56 Ill. App. 364 | Ill. App. Ct. | 1894
delivered the opinion op the Court.
This suit was brought to recover for injuries sustained by appellee while a passenger on an electric street car which, while moving at a rapid rate of speed upon a down grade and around a curve, left the track and was precipitated over a high embankment. There was a recovery for $8,000.
Appellant brings the record here by appeal and contends for a reversal of the judgment because the verdict is not supported by the evidence; because the court improperly allowed certain testimony introduced by the plaintiff to go to the jury, and refused certain testimony proper for the defendant; because of improper remarks by counsel for the plaintiff in his closing speech to the jury; because the court instructed the jury orally, and because the damages awarded are excessive.
It was claimed by the plaintiff in her declaration and upon the trial that the accident was caused by the spreading of the rails, want of elevation of the outside rail and the rapid speed of the car. She introduced evidence tending to prove such causes. The defendant introduced contrary proof upon those points, and sought to establish that the accident was due to a stone getting upon one of the rails and throwing the car from the track, for which it was not responsible.
About the place where the accident occurred there was a change in the kind of rail used, the south part of the track being “ T ” rail and the north part flat rail. The car in which the plaintiff took passage was going north. Witnesses for her swore to finding marks on the “T” rail south of the junction, showing that the car left on that rail and ran along on top of the rail some distance and went over the embankment sixty or seventy feet beyond. Witnesses for the defendant swore-to finding a mark on the flat rail north of the junction, showing that the car left on that rail. They also swore to finding the remains of a small crushed stone, indicating that the accident was caused by the car wheel striking it. Witnesses for plaintiff swore that the outside rail was not elevated, and that the rails were farther apart than the standard gauge used.
Defendant’s witnesses deny this, and it is claimed they are more reliable, because they measured with a standard iron gauge, while the plaintiff’s witnesses measured with a tape line and estimated the elevation from the eye. The measurements and elevations taken by defendant’s witnesses were taken just before the trial, and there was some conflict as to whether there had been any changes made after the accident more than merely “ shimming ” up the rail a little with wedges, notwithstanding the conflict it is made clear that the part of the track where the accident occurred was a dangerous place and required great care on the part of employes operating cars. The evidence satisfies us that the car was moving at a reckless rate of speed at the time it left the track. Some of the plaintiff’s witnesses fixed the • rate at twenty miles per hour, while the conductor and motorneer fixed it at six. Of course, it is difficult to estimate with accuracy the speed of a rapidly moving electric car, but it does not seem there could be an honest difference of fourteen miles per hour. The evidence is uncontradicted that the car was rocking and pitching at a fearful rate, indicating that its speed was rapid.

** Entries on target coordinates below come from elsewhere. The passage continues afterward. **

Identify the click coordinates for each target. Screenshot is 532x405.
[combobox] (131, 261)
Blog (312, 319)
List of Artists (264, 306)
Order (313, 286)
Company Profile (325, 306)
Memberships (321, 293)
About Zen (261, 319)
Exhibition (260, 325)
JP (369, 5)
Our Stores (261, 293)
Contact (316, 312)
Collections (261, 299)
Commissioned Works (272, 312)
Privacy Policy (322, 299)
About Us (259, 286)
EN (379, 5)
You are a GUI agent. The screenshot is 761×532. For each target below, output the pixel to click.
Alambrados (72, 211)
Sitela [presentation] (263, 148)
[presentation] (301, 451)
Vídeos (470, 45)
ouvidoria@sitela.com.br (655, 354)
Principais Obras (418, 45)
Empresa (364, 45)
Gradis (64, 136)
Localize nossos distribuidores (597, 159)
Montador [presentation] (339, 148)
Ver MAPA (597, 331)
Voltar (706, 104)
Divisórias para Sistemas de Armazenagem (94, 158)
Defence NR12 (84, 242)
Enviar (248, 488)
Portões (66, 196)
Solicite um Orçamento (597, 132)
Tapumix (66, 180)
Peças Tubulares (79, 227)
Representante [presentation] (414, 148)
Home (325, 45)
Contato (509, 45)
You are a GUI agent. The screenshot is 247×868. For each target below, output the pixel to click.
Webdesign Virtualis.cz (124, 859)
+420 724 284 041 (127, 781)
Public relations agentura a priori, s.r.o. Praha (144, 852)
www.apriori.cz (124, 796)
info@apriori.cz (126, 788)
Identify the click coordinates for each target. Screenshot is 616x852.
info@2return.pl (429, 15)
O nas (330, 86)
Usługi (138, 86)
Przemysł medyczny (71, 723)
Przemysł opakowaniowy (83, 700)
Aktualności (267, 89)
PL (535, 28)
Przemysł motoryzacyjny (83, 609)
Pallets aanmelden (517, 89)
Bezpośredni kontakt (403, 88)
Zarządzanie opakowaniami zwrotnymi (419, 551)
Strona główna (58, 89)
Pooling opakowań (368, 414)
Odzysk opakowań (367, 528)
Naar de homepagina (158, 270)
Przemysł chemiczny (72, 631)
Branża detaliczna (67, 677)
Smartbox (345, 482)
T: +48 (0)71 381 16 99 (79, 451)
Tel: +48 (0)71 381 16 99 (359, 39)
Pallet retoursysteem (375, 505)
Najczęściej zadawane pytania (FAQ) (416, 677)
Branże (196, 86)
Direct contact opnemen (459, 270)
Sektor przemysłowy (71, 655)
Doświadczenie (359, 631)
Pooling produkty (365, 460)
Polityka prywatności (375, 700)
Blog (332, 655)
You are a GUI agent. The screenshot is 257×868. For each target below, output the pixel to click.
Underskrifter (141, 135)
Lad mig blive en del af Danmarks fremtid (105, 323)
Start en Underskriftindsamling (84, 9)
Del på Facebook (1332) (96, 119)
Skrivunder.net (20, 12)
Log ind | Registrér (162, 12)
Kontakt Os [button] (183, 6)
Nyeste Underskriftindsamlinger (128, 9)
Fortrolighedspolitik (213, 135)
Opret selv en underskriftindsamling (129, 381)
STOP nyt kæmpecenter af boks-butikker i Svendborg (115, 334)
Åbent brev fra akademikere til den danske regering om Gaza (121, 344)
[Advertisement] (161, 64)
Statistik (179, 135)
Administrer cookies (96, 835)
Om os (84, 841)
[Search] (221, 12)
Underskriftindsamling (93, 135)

The plaintiff was without fault. She was a passenger for hire, entitled to be safely transported, and the presumption is that the overturning of the car resulted from the defective condition of the track or the mismanagement of the car, or both combined, and the onus was upon the company to show that the accident resulted from, a cause for which it was not responsible. P. C. & St. L. R. R. Co. v. Thompson, 56 Ill. 138; P. P. & J. R. R. Co. v. Reynolds, 88 Ill. 418; Eagle Packet Co. v. Defries, 94 Ill. 598.
The jury were of the opinion that the accident was caused by the bad condition of the track coupled with the speed of the train.
The objection to certain rulings of the court on the admission of evidence are rather unimportant. It is difficult for us to see how the admission of that denied or the exclusion of that complained of could have altered the result.
The defendant submitted for special findings ten interrogatories, which were by counsel for plaintiff read to the jury, and commented on, he giving his idea as to how they should be answered. To the action of plaintiff’s counsel in so doing the defendant objected, but the court overruled the objection and held that counsel had the right to read the interrogatories to the jury and explain to them his idea as to how they should be decided.
This, it is claimed, was reversible error. What was said by counsel does not appear in the bill of exceptions, and we can not, therefore, determine whether the remarks were harmful. Such a practice, however, should not receive the countenance of the court, because of the abuses which it would evidently lead to.
The statement made by counsel in his closing speech that the law relating to special findings was procured by the efforts of corporations and corporation lobbyists in the legislature was entirely improper. It was met, however, by a prompt rebuke from the court.
When the court read the interrogatories to the jury he told them orally that their answers to them should be consistent with their general verdict. To such oral statement defendant excepted. The giving of such oral direction was erroneous. Oral instructions to the jury are inhibited by statute. The agreement for the court to instruct orally was confined to the form of the general verdict, as appears from the bill of exceptions.
We do not think the direction would have been correct, even if embodied in the form of a written instruction.
The judgment should be reversed and the cause remanded.